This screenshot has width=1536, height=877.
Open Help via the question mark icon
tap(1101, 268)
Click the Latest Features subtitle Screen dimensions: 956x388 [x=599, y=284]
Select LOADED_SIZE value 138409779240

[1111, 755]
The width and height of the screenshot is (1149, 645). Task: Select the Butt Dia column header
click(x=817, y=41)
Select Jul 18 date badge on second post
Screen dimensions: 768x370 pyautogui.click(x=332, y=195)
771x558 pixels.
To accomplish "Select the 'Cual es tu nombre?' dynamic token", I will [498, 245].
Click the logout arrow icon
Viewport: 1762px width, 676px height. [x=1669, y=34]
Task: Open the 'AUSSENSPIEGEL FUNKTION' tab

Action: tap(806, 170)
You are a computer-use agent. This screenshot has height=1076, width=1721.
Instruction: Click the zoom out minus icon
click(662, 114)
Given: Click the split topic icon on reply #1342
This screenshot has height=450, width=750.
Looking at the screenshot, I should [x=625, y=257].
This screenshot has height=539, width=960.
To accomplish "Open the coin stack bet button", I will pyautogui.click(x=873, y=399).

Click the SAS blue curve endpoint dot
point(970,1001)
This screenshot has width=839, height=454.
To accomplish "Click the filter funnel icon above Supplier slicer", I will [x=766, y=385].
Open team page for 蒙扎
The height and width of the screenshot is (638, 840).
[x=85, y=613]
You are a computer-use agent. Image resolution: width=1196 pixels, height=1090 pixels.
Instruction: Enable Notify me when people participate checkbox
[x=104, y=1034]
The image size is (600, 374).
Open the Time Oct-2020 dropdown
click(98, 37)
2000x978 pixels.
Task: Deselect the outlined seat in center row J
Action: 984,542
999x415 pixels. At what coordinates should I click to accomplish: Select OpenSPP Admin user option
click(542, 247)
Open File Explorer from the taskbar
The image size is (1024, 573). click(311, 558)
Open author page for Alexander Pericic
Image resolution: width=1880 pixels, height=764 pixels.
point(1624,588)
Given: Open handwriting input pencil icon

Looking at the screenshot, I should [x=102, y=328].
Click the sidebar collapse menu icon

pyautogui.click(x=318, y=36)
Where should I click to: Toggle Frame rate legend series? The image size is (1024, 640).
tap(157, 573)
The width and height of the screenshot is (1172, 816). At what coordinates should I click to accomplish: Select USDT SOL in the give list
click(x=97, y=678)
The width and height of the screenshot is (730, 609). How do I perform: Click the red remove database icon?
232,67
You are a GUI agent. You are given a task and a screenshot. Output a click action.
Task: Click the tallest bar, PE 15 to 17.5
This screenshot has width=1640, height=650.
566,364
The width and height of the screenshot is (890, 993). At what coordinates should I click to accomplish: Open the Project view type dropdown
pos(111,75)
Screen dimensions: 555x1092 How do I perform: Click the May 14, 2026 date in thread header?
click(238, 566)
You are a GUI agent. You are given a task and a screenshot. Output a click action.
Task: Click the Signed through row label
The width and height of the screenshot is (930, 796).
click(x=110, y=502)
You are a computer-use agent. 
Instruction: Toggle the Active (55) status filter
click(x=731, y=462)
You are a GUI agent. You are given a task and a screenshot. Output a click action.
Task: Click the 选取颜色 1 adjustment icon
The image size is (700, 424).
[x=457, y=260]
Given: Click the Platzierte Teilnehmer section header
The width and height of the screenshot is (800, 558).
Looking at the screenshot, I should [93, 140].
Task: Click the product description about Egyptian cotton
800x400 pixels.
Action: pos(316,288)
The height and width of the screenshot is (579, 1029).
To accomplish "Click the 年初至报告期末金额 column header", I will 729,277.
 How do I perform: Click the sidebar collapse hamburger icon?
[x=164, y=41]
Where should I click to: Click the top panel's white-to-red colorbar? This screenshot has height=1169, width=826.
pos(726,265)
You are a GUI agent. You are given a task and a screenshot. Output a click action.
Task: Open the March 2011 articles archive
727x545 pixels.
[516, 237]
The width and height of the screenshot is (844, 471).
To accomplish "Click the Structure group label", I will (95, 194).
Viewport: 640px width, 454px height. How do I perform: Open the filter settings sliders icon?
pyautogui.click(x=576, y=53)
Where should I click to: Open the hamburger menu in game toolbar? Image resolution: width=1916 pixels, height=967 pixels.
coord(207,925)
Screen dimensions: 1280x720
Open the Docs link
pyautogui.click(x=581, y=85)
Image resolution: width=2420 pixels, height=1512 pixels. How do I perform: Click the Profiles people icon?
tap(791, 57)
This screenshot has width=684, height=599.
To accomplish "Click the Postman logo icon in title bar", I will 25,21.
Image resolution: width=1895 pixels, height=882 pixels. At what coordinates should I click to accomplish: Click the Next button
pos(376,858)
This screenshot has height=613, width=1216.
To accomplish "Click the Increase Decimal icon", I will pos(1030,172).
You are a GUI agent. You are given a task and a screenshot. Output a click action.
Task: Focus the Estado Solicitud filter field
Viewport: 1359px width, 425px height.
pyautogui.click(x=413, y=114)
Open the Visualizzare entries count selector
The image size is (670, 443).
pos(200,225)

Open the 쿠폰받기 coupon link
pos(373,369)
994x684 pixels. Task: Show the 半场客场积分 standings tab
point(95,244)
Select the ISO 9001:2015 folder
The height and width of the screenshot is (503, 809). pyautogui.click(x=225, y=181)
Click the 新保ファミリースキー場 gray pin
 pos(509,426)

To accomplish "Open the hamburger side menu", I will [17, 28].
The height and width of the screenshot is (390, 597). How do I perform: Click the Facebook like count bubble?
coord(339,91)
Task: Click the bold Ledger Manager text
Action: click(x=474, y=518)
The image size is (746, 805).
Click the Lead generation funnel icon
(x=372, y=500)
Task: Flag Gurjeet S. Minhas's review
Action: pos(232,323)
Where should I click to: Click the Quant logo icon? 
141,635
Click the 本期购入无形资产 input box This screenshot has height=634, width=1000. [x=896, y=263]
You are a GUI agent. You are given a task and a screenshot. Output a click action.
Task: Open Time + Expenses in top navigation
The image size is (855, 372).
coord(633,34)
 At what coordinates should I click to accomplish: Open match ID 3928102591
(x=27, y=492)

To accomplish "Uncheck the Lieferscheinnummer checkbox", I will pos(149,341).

• Exercise instructions:
Nothing should be changed: write out all of the data as is.

• Exercise result:
This screenshot has width=1536, height=877.
Open Help via the question mark icon
tap(1101, 268)
Click the Latest Features subtitle Screen dimensions: 956x388 [x=599, y=284]
Select LOADED_SIZE value 138409779240

[1111, 755]
The width and height of the screenshot is (1149, 645). Task: Select the Butt Dia column header
click(x=817, y=41)
Select Jul 18 date badge on second post
Screen dimensions: 768x370 pyautogui.click(x=332, y=195)
771x558 pixels.
To accomplish "Select the 'Cual es tu nombre?' dynamic token", I will [498, 245].
Click the logout arrow icon
Viewport: 1762px width, 676px height. [x=1669, y=34]
Task: Open the 'AUSSENSPIEGEL FUNKTION' tab

Action: tap(806, 170)
You are a computer-use agent. This screenshot has height=1076, width=1721.
Instruction: Click the zoom out minus icon
click(662, 114)
Given: Click the split topic icon on reply #1342
This screenshot has height=450, width=750.
Looking at the screenshot, I should [x=625, y=257].
This screenshot has height=539, width=960.
To accomplish "Open the coin stack bet button", I will pyautogui.click(x=873, y=399).

Click the SAS blue curve endpoint dot
point(970,1001)
This screenshot has width=839, height=454.
To accomplish "Click the filter funnel icon above Supplier slicer", I will [x=766, y=385].
Open team page for 蒙扎
The height and width of the screenshot is (638, 840).
[x=85, y=613]
You are a computer-use agent. Image resolution: width=1196 pixels, height=1090 pixels.
Instruction: Enable Notify me when people participate checkbox
[x=104, y=1034]
The image size is (600, 374).
Open the Time Oct-2020 dropdown
click(98, 37)
2000x978 pixels.
Task: Deselect the outlined seat in center row J
Action: 984,542
999x415 pixels. At what coordinates should I click to accomplish: Select OpenSPP Admin user option
click(542, 247)
Open File Explorer from the taskbar
The image size is (1024, 573). click(311, 558)
Open author page for Alexander Pericic
Image resolution: width=1880 pixels, height=764 pixels.
point(1624,588)
Given: Open handwriting input pencil icon

Looking at the screenshot, I should [x=102, y=328].
Click the sidebar collapse menu icon

pyautogui.click(x=318, y=36)
Where should I click to: Toggle Frame rate legend series? The image size is (1024, 640).
tap(157, 573)
The width and height of the screenshot is (1172, 816). At what coordinates should I click to accomplish: Select USDT SOL in the give list
click(x=97, y=678)
The width and height of the screenshot is (730, 609). How do I perform: Click the red remove database icon?
232,67
You are a GUI agent. You are given a task and a screenshot. Output a click action.
Task: Click the tallest bar, PE 15 to 17.5
This screenshot has width=1640, height=650.
566,364
The width and height of the screenshot is (890, 993). At what coordinates should I click to accomplish: Open the Project view type dropdown
pos(111,75)
Screen dimensions: 555x1092 How do I perform: Click the May 14, 2026 date in thread header?
click(238, 566)
You are a GUI agent. You are given a task and a screenshot. Output a click action.
Task: Click the Signed through row label
The width and height of the screenshot is (930, 796).
click(x=110, y=502)
You are a computer-use agent. 
Instruction: Toggle the Active (55) status filter
click(x=731, y=462)
You are a GUI agent. You are given a task and a screenshot. Output a click action.
Task: Click the 选取颜色 1 adjustment icon
The image size is (700, 424).
[x=457, y=260]
Given: Click the Platzierte Teilnehmer section header
The width and height of the screenshot is (800, 558).
Looking at the screenshot, I should [93, 140].
Task: Click the product description about Egyptian cotton
800x400 pixels.
Action: pos(316,288)
The height and width of the screenshot is (579, 1029).
To accomplish "Click the 年初至报告期末金额 column header", I will 729,277.
 How do I perform: Click the sidebar collapse hamburger icon?
[x=164, y=41]
Where should I click to: Click the top panel's white-to-red colorbar? This screenshot has height=1169, width=826.
pos(726,265)
You are a GUI agent. You are given a task and a screenshot. Output a click action.
Task: Open the March 2011 articles archive
727x545 pixels.
[516, 237]
The width and height of the screenshot is (844, 471).
To accomplish "Click the Structure group label", I will (95, 194).
Viewport: 640px width, 454px height. How do I perform: Open the filter settings sliders icon?
pyautogui.click(x=576, y=53)
Where should I click to: Open the hamburger menu in game toolbar? Image resolution: width=1916 pixels, height=967 pixels.
coord(207,925)
Screen dimensions: 1280x720
Open the Docs link
pyautogui.click(x=581, y=85)
Image resolution: width=2420 pixels, height=1512 pixels. How do I perform: Click the Profiles people icon?
tap(791, 57)
This screenshot has width=684, height=599.
To accomplish "Click the Postman logo icon in title bar", I will 25,21.
Image resolution: width=1895 pixels, height=882 pixels. At what coordinates should I click to accomplish: Click the Next button
pos(376,858)
This screenshot has height=613, width=1216.
To accomplish "Click the Increase Decimal icon", I will pos(1030,172).
You are a GUI agent. You are given a task and a screenshot. Output a click action.
Task: Focus the Estado Solicitud filter field
Viewport: 1359px width, 425px height.
pyautogui.click(x=413, y=114)
Open the Visualizzare entries count selector
The image size is (670, 443).
pos(200,225)

Open the 쿠폰받기 coupon link
pos(373,369)
994x684 pixels. Task: Show the 半场客场积分 standings tab
point(95,244)
Select the ISO 9001:2015 folder
The height and width of the screenshot is (503, 809). pyautogui.click(x=225, y=181)
Click the 新保ファミリースキー場 gray pin
 pos(509,426)

To accomplish "Open the hamburger side menu", I will [17, 28].
The height and width of the screenshot is (390, 597). How do I perform: Click the Facebook like count bubble?
coord(339,91)
Task: Click the bold Ledger Manager text
Action: click(x=474, y=518)
The image size is (746, 805).
Click the Lead generation funnel icon
(x=372, y=500)
Task: Flag Gurjeet S. Minhas's review
Action: pos(232,323)
Where should I click to: Click the Quant logo icon? 
141,635
Click the 本期购入无形资产 input box This screenshot has height=634, width=1000. [x=896, y=263]
You are a GUI agent. You are given a task and a screenshot. Output a click action.
Task: Open Time + Expenses in top navigation
The image size is (855, 372).
coord(633,34)
 At what coordinates should I click to accomplish: Open match ID 3928102591
(x=27, y=492)

To accomplish "Uncheck the Lieferscheinnummer checkbox", I will pos(149,341).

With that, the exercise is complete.